[Saved data entries]
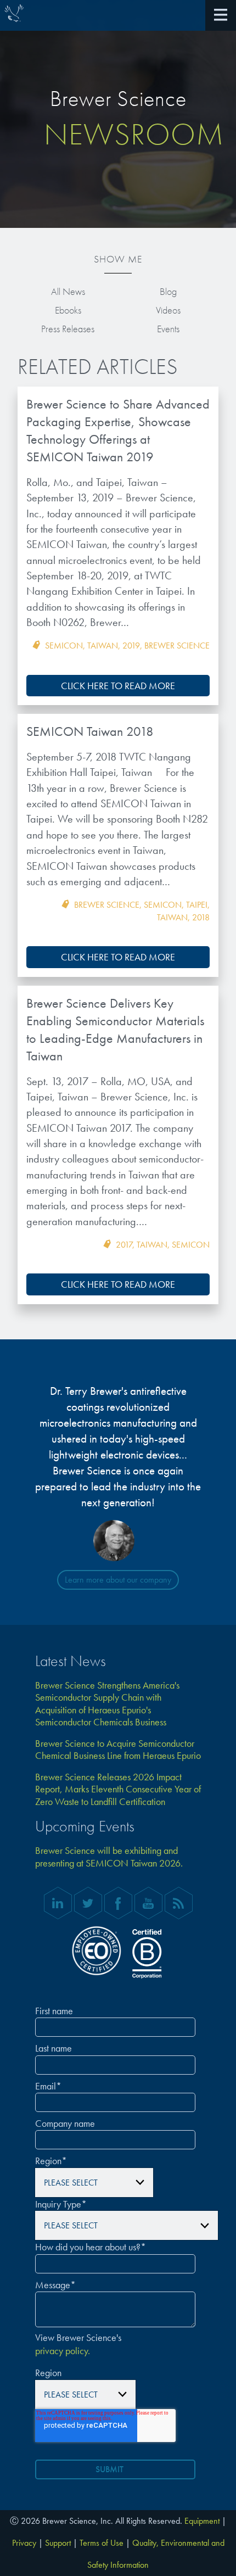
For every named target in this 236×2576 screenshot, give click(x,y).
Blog (168, 291)
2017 (124, 1244)
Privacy (24, 2543)
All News (68, 291)
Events (168, 328)
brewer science (177, 645)
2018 (201, 917)
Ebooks (68, 310)
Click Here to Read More (118, 685)
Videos (168, 310)
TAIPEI (196, 904)
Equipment (202, 2521)
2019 (131, 645)
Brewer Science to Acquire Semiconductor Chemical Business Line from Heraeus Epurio (118, 1749)
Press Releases (67, 328)
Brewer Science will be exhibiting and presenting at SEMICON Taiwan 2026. (109, 1857)
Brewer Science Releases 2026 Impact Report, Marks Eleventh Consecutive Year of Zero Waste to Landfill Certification (118, 1789)
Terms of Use (101, 2543)
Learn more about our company (118, 1579)
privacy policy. (62, 2351)
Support (58, 2543)
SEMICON (64, 645)
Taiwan (102, 645)
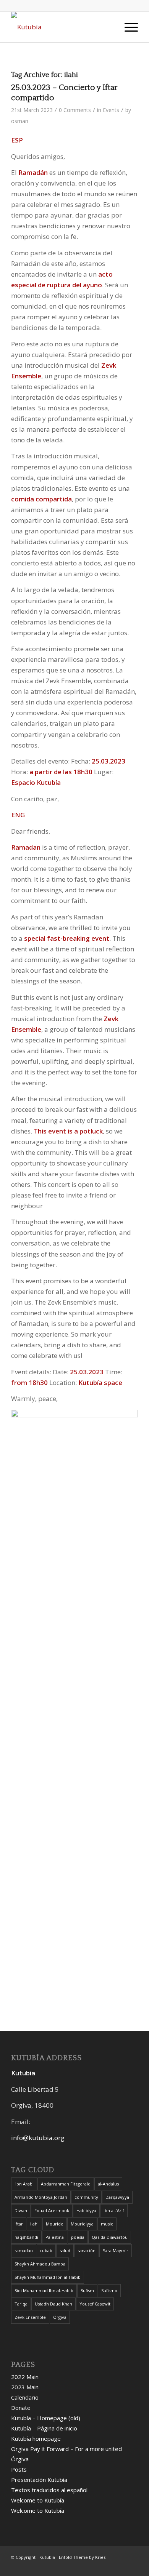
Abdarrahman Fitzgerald (66, 2184)
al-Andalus (108, 2184)
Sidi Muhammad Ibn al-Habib (44, 2290)
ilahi (34, 2224)
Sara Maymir (115, 2250)
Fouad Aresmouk (51, 2210)
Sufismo (109, 2290)
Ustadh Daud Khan (53, 2304)
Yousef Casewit (94, 2304)
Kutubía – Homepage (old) (45, 2418)
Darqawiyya (117, 2197)
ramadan (24, 2250)
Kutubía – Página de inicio (44, 2428)
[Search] (109, 27)
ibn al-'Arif (114, 2210)
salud (65, 2250)
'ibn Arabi (24, 2184)
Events (111, 110)
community (86, 2197)
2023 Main (25, 2387)
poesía (77, 2237)
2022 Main (25, 2377)
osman (19, 121)
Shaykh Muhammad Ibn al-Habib (48, 2277)
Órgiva (59, 2317)
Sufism (87, 2290)
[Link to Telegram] (120, 2566)
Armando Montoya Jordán (41, 2197)
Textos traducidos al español (49, 2490)
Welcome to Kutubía (37, 2500)
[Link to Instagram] (132, 2566)
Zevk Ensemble (30, 2317)
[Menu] (127, 27)
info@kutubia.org (38, 2137)
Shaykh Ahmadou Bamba (40, 2264)
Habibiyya (86, 2210)
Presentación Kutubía (39, 2479)
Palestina (54, 2237)
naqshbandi (26, 2237)
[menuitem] (109, 27)
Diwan (21, 2210)
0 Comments (75, 110)
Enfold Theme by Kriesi (83, 2557)
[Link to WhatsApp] (86, 2566)
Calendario (25, 2397)
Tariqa (21, 2304)
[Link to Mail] (109, 2566)
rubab (46, 2250)
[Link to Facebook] (75, 2566)
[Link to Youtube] (98, 2566)
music (107, 2224)
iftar (19, 2224)
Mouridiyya (82, 2224)
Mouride (54, 2224)
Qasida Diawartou (110, 2237)
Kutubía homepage (36, 2438)
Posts (19, 2469)
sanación (87, 2250)
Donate (21, 2407)
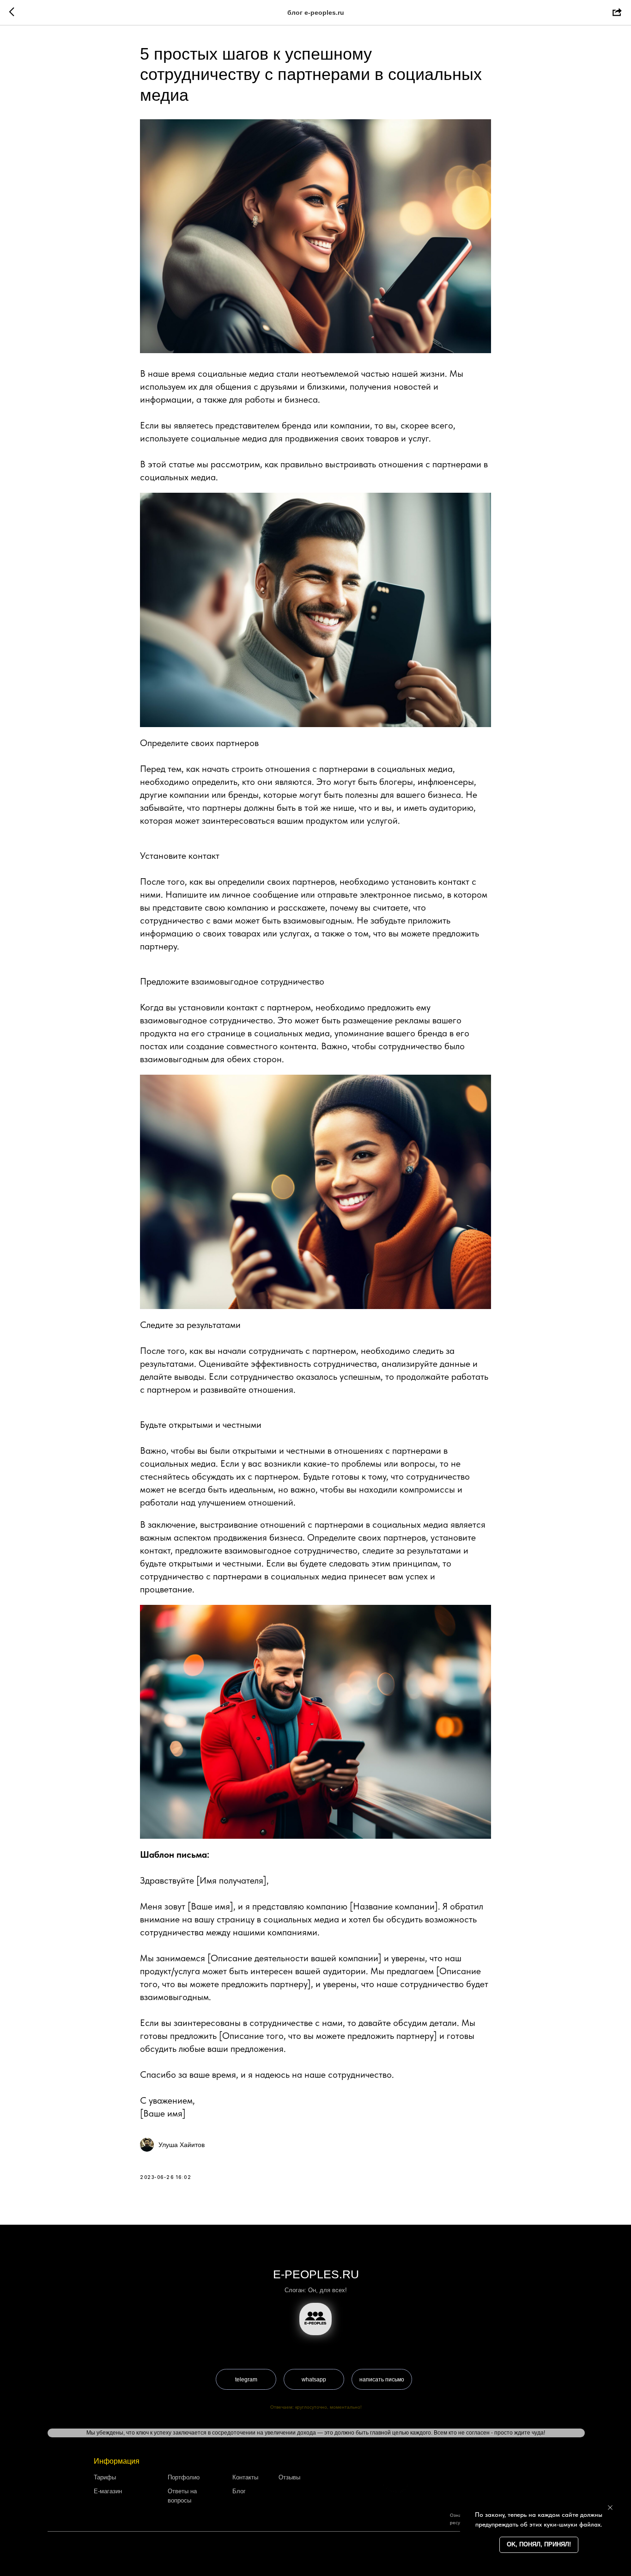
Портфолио (184, 2477)
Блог (239, 2491)
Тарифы (105, 2477)
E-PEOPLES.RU (316, 2274)
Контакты (245, 2477)
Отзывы (289, 2477)
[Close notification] (610, 2507)
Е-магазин (108, 2491)
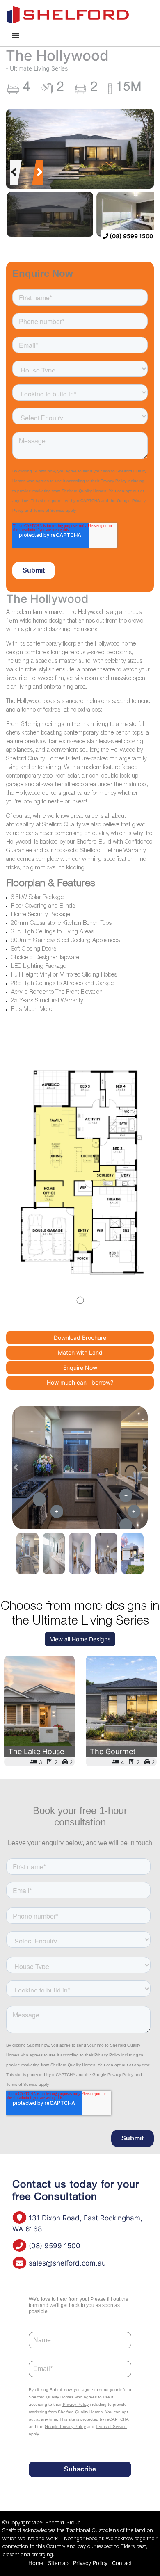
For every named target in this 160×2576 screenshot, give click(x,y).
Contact (122, 2563)
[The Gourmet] (121, 1711)
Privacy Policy (90, 2563)
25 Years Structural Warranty (47, 1001)
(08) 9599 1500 (130, 236)
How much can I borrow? (80, 1382)
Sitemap (58, 2563)
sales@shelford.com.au (66, 2263)
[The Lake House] (39, 1711)
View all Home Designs (80, 1639)
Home (35, 2563)
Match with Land (80, 1352)
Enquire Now (80, 1367)
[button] (14, 172)
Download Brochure (80, 1337)
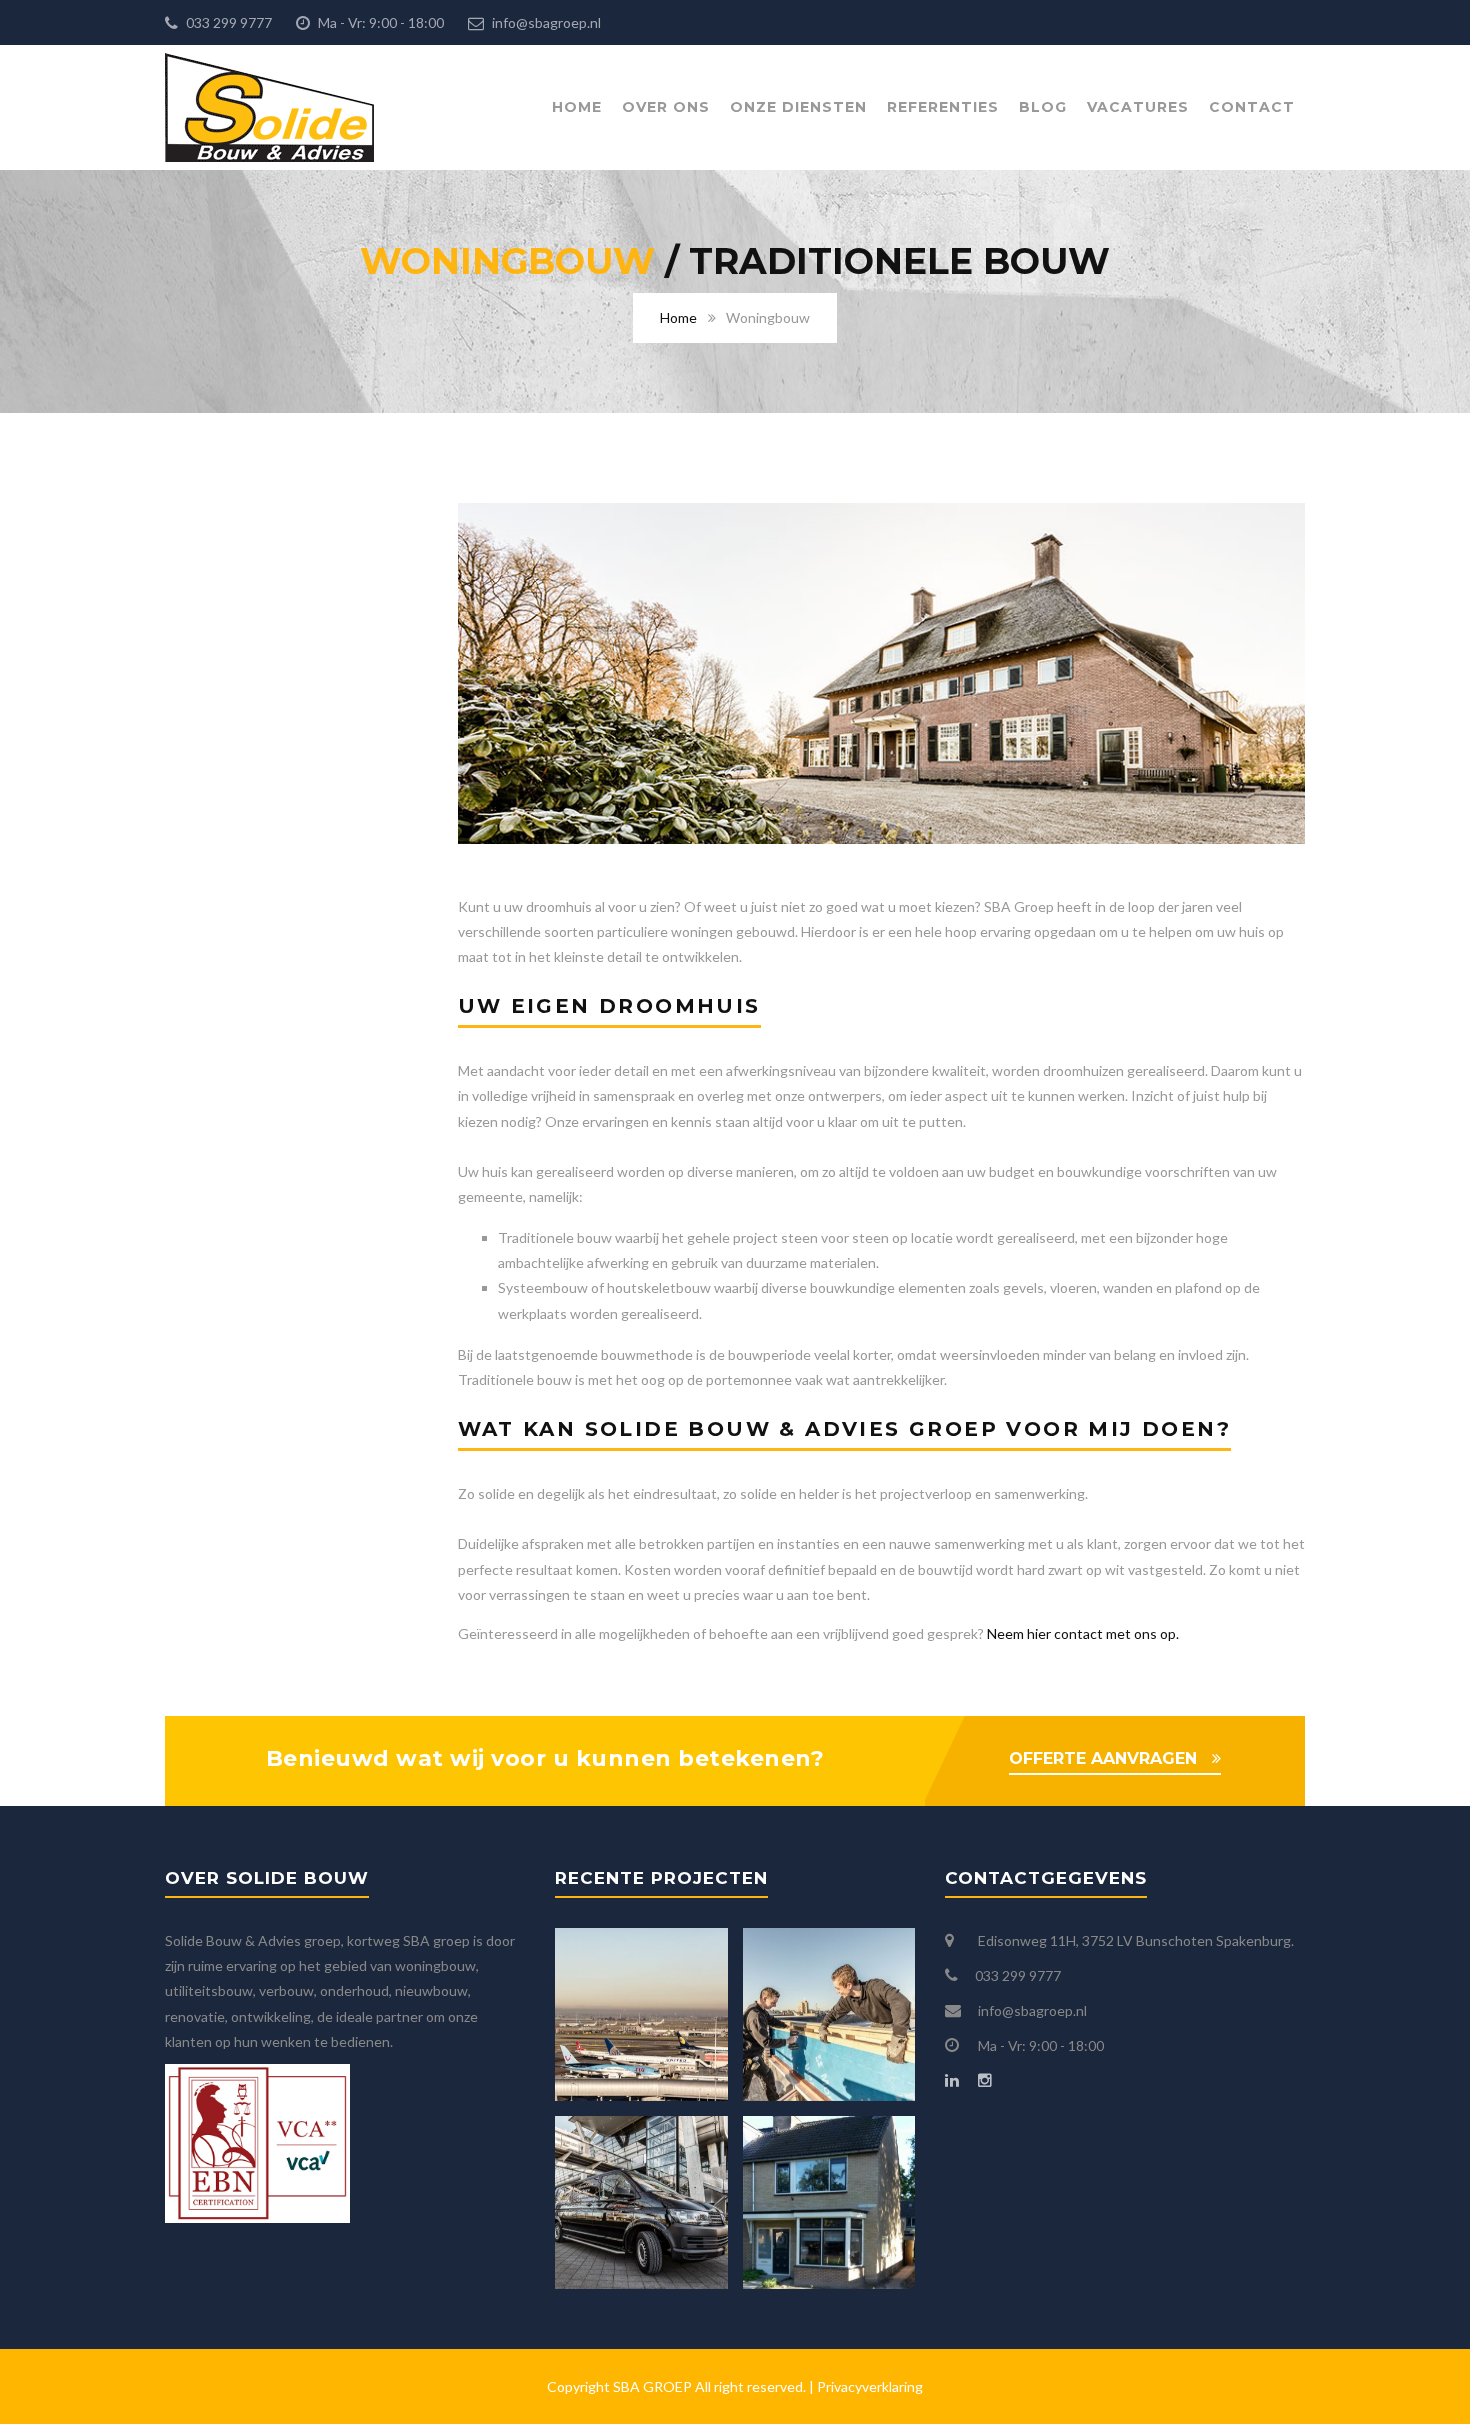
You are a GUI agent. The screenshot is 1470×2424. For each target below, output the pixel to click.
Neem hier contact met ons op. (1083, 1633)
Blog (1043, 107)
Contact (1252, 107)
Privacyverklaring (870, 2386)
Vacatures (1138, 107)
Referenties (943, 107)
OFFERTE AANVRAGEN (1103, 1758)
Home (577, 107)
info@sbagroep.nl (545, 22)
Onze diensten (798, 107)
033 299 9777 (227, 22)
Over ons (666, 107)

■ **ASSIGNMENT**
Though the entries above contain pictures, none should be copied; reproduce only the lines between the one holding "Palestina (54, 2237)" and the one holding "sales@shelford.com.au (66, 2263)", inclusive, exactly as written.

■ **TASK ANSWER**
Palestina (54, 2237)
naqshbandi (26, 2237)
[menuitem] (109, 27)
Diwan (21, 2210)
0 Comments (75, 110)
Enfold Theme by Kriesi (83, 2557)
[Link to WhatsApp] (86, 2566)
Calendario (25, 2397)
Tariqa (21, 2304)
[Link to Mail] (109, 2566)
rubab (46, 2250)
[Link to Facebook] (75, 2566)
[Link to Youtube] (98, 2566)
music (107, 2224)
iftar (19, 2224)
Mouridiyya (82, 2224)
Mouride (54, 2224)
Qasida Diawartou (110, 2237)
Kutubía homepage (36, 2438)
Posts (19, 2469)
sanación (87, 2250)
Donate (21, 2407)
Портфолио (184, 2477)
Блог (239, 2491)
Тарифы (105, 2477)
E-PEOPLES.RU (316, 2274)
Контакты (245, 2477)
Отзывы (289, 2477)
[Close notification] (610, 2507)
Е-магазин (108, 2491)
For every named target in this 160×2576 screenshot, give click(x,y).
Contact (122, 2563)
[The Gourmet] (121, 1711)
Privacy Policy (90, 2563)
25 Years Structural Warranty (47, 1001)
(08) 9599 1500 (130, 236)
How much can I borrow? (80, 1382)
Sitemap (58, 2563)
sales@shelford.com.au (66, 2263)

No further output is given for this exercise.